Anurag S. Rathore博士是印度德里印度理工学院化学工程系的讲座教授。他还是生物制药技术卓越中心的协调员,目前担任印度理工学院德里分校的企业关系系主任。他曾担任Amgen Inc.和Pharmacia Corp.的管理职位。他的兴趣领域包括工艺开发、扩大规模、技术转移、工艺验证、生物仿制药、连续加工、工艺分析技术和设计质量。他在这些领域发表了500多篇论文和演讲。他目前担任制备生物化学和生物技术和关联编辑器化工学报和生物技术.他拥有耶鲁大学化学工程博士学位。

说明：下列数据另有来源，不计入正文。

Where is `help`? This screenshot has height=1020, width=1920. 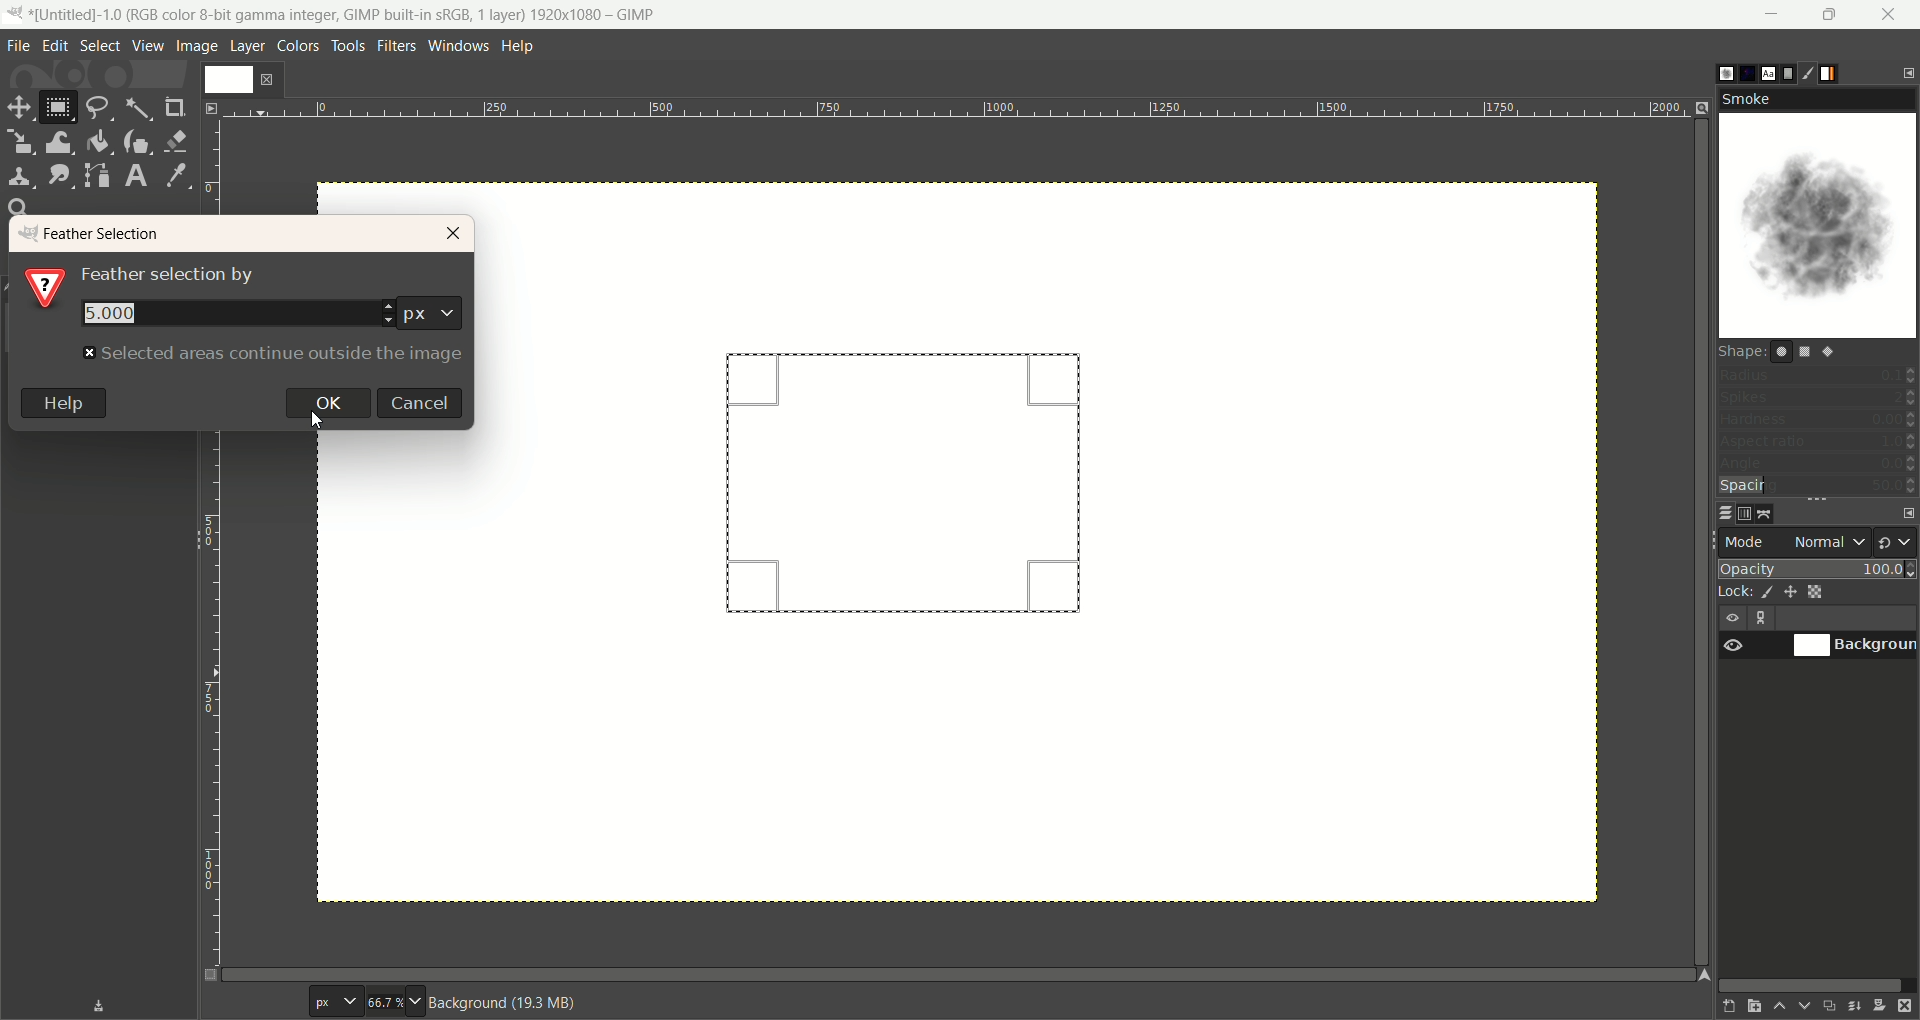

Saxena Nikita是德里印度理工学院Anurag Rathore教授手下的研究助理。她是过程控制方面的专家,目前致力于生物制药过程的自动化和数字化,用于生物制药的连续生产。她的兴趣领域包括过程集成,基于模型的控制,统计过程控制,以及过程监控和控制的多元数据分析技术的实施。她发表了20多篇有关各种过程控制的文章和一本书,并在生物制药领域申请了两项专利。

Garima Thakur是印度理工学院生物处理实验室的研究员,在Anurag Rathore教授手下工作。她在生物制药连续下游生产的PAT申请领域工作,在该领域撰写了10多篇论文和4项专利申请。她的工作重点是克服生物制药行业持续运营的独特挑战,特别是使用实时控制工具处理过程偏差。她曾致力于开发新型PAT工具,包括数据驱动的AI/ML解决方案和新型光谱工具,用于改善下游连续生产过程中单元操作的控制。